My son has his own house now and I noticed that every time he came home he looked at and commented on this bike. It now hangs on the wall in his house in the living room. And now you know the rest of the story.


----------



## GTs58 (Aug 25, 2022)

Is this the starting point for your Son, or does he have more cool pieces in his basement? 😀


----------



## 49autocycledeluxe (Aug 25, 2022)

I purchased the predecessor to the Ironman new in 1984. still have it. the "Comp TA", they had to change the name because BF Goodrich had Comp TA tires. mine is Shimano 600


----------



## Fritz Katzenjammer (Aug 25, 2022)

I’ve been bitten by the Centurion bug as well, nice quality bikes and a bit under valued.

My Pro Tour says hello!


----------



## Tim s (Aug 25, 2022)

I think it is a start but only time will tell. I told him to pick one of my classic road bikes and he picked a 1984 Raleigh Super Course. His current house is old and small so he cannot go too wild with collecting bikes just yet. I have given bikes to the people who I am closest to and I restored/ detailed each of those bikes. Tim


----------



## Tim s (Aug 25, 2022)

Fritz, that bike is beautiful, I love the look with the fenders and the color. I need to keep an eye out for one of those in a 25 inch frame. Tim


----------



## Bru (Aug 31, 2022)

I purchased a Centurion Ironman bike a few years ago on eBay from a guy in Southern California. Steel-lugged frame with Suntour GPX components. The bike was in mint condition  - probably ridden for one summer then stored in a basement for 30 years. I didn't have to do much with it, but re-did all the bearings anyway. I put on new cables, handlebar tape, saddle and pedals. And the original tires (700x18 - ouch!) were dry-rot so those were replaced too. I have an obsession with clean chains, so the chain is waxed (not oiled).

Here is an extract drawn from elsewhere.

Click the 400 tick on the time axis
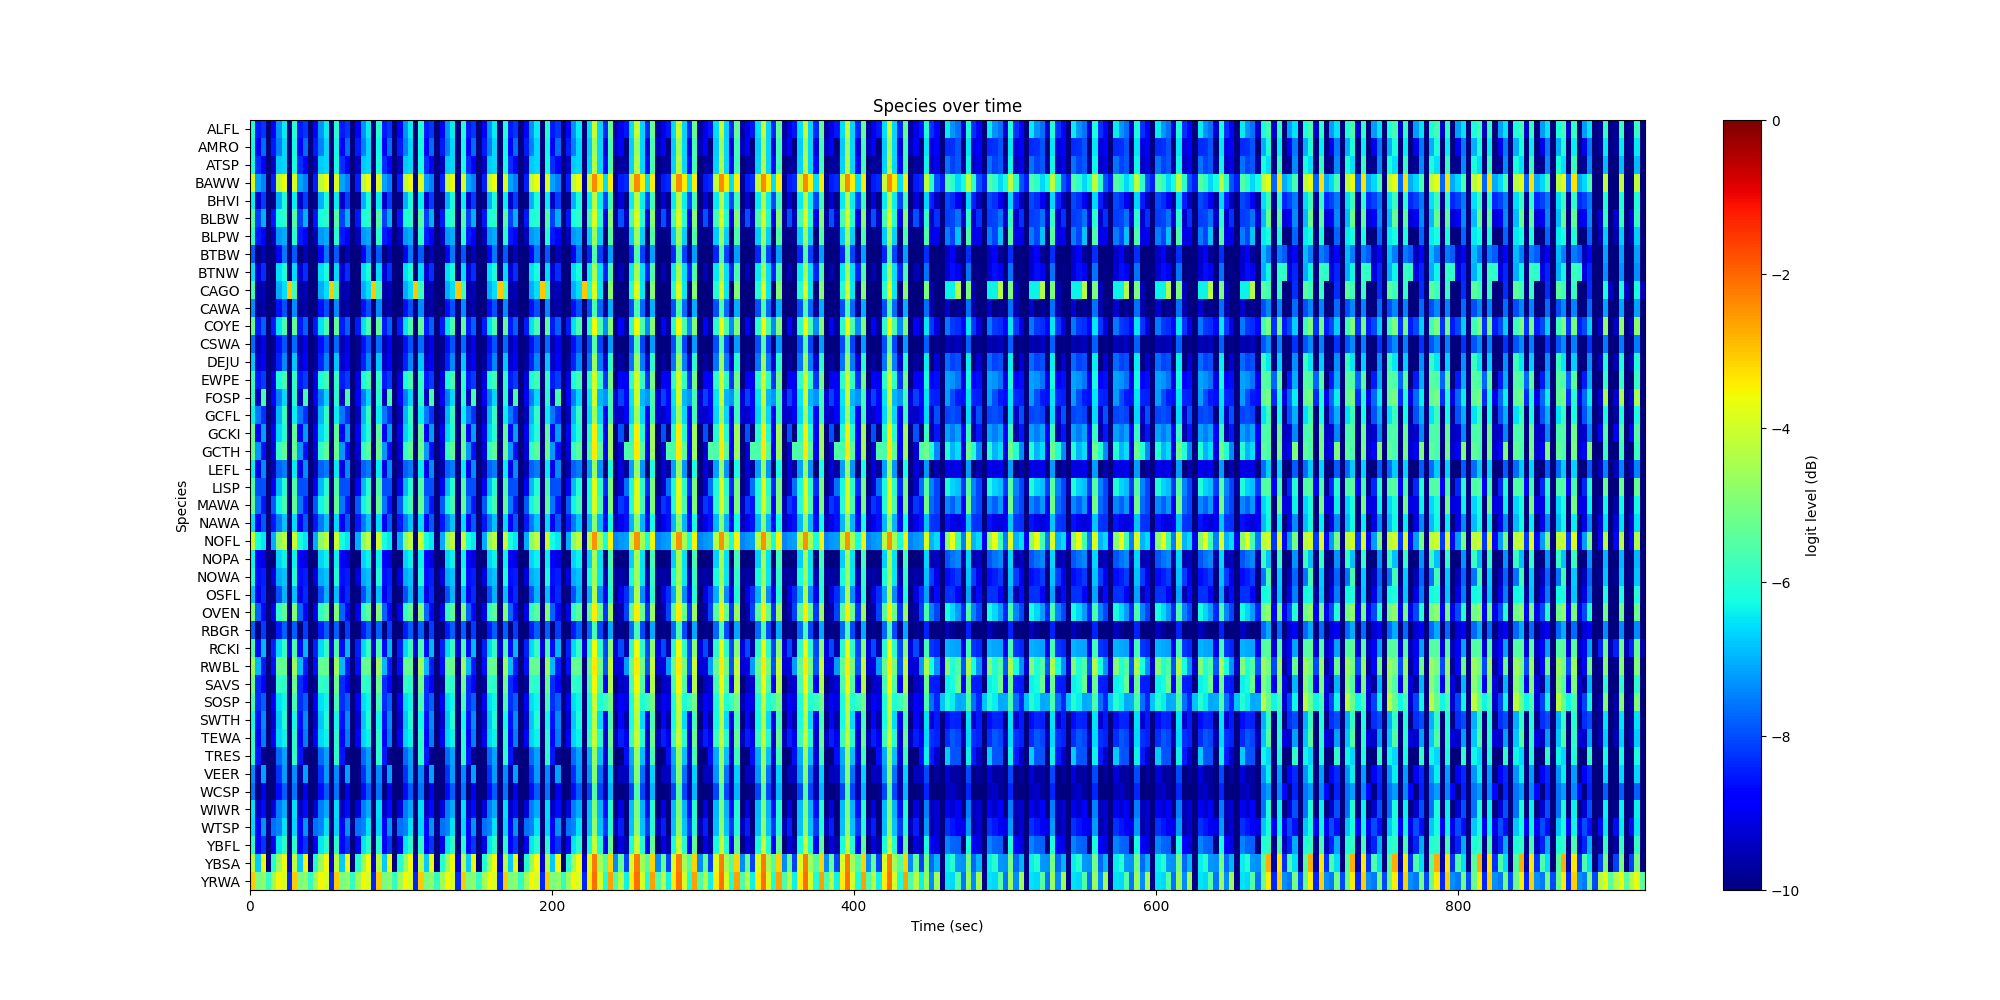 coord(853,906)
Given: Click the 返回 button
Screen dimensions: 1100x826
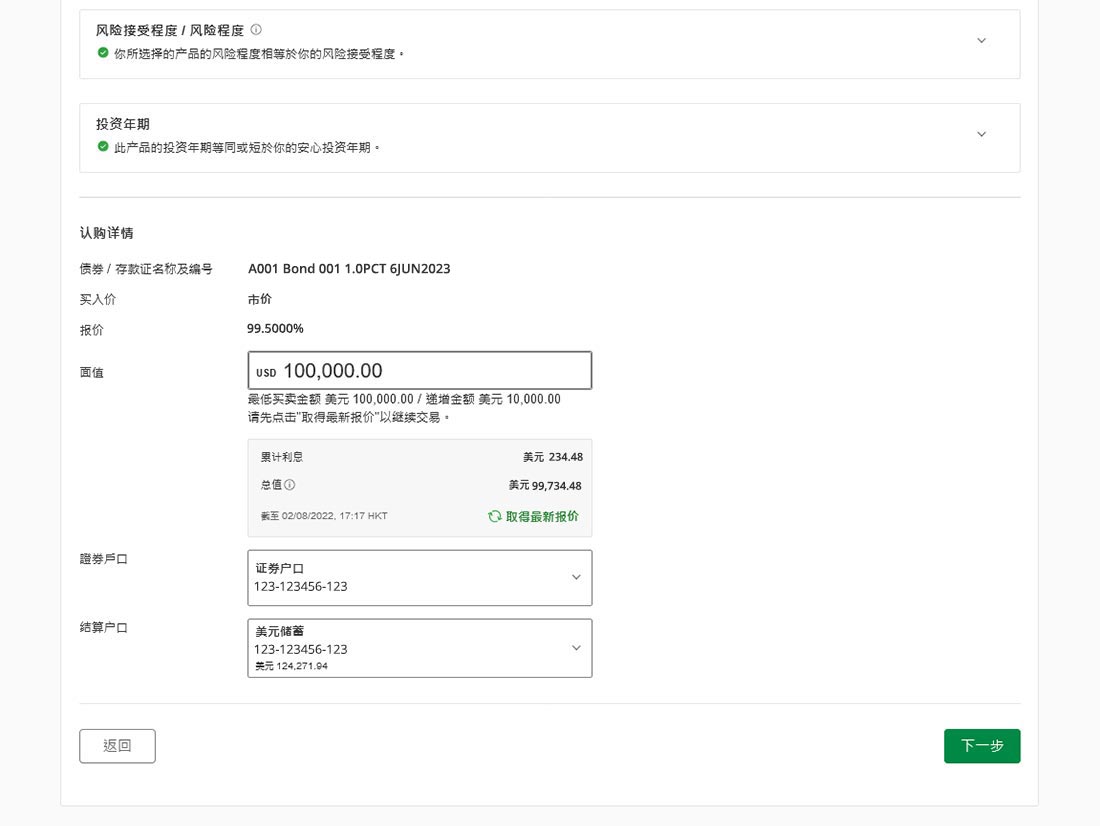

I really enjoy riding this bike.


----------



## Tim s (Sep 4, 2022)

Looks nice. Tim


----------



## Fritz Katzenjammer (Sep 7, 2022)

Tim s said:


> Fritz, that bike is beautiful, I love the look with the fenders and the color. I need to keep an eye out for one of those in a 25 inch frame. Tim



Finding frames that big is always a stroke of luck. The Centurion is a 24” and my Gazelle is a 26. Both lucky finds for a guy with a 36” inseam!


----------



## Tim s (Sep 7, 2022)

Fritz, I have a 26 Paramount I might be letting go. Tim


----------